DATA EXCERPTS:
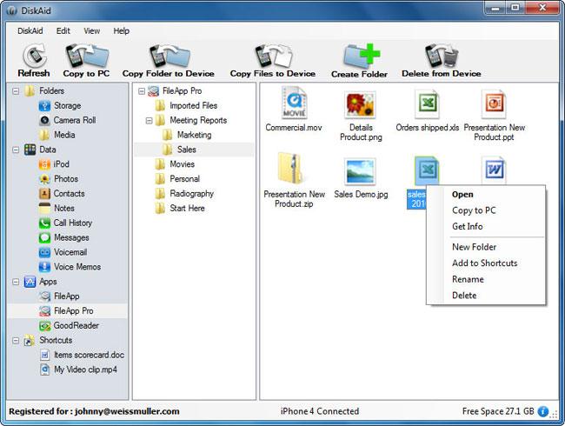Collapse the Folders section in sidebar
This screenshot has height=426, width=565.
click(16, 91)
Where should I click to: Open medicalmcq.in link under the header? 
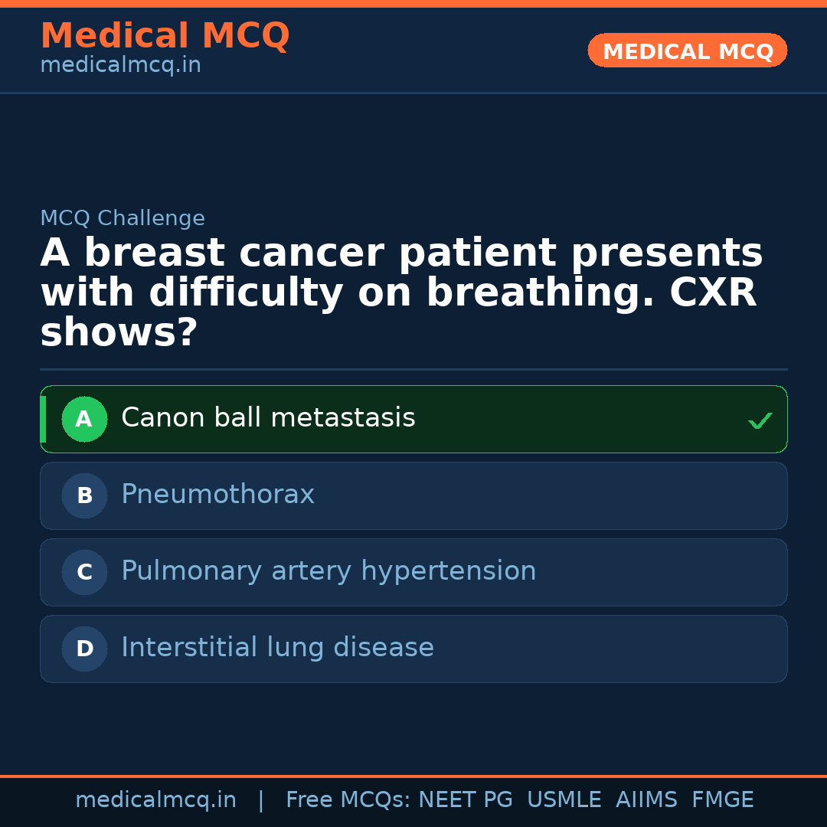pyautogui.click(x=120, y=66)
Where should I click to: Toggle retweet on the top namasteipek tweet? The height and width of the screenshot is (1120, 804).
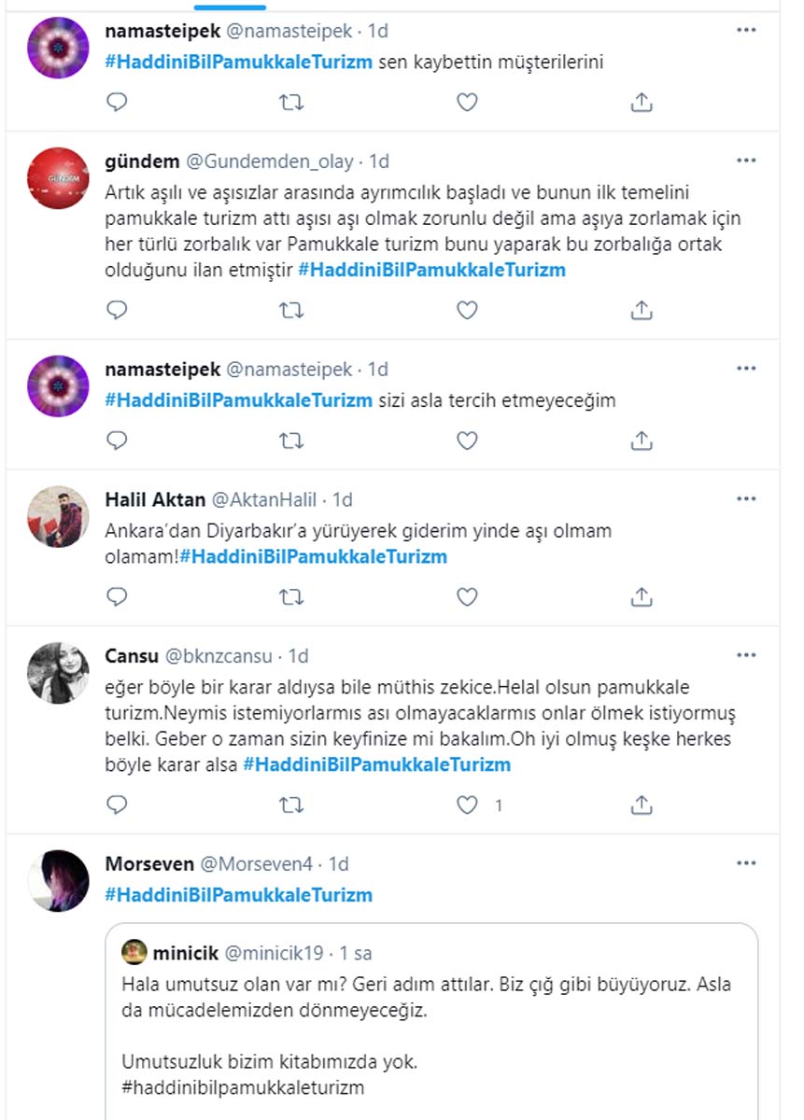tap(291, 102)
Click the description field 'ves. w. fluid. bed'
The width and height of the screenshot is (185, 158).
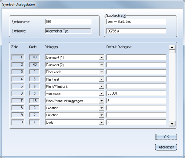tap(136, 22)
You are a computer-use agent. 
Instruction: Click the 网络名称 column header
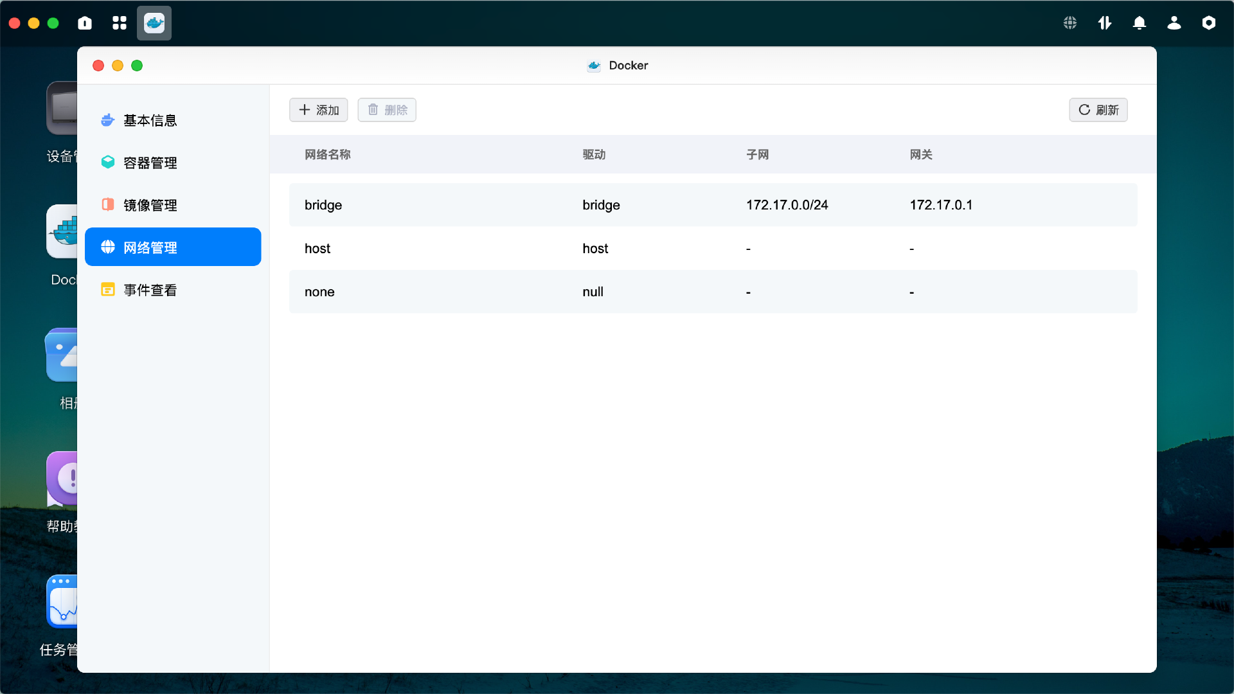click(x=327, y=155)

EXERCISE: Convert the listing, from its first line through the line containing "tap(291, 102)", into a numbered list with blank lines dropped. Leave the pictures out of your answer.

ANSWER TO THIS PROBLEM:
1. Collapse the Folders section in sidebar
2. This screenshot has height=426, width=565.
3. click(16, 91)
4. Where should I click to: Open medicalmcq.in link under the header? 
5. pyautogui.click(x=120, y=66)
6. Where should I click to: Toggle retweet on the top namasteipek tweet? The height and width of the screenshot is (1120, 804).
7. tap(291, 102)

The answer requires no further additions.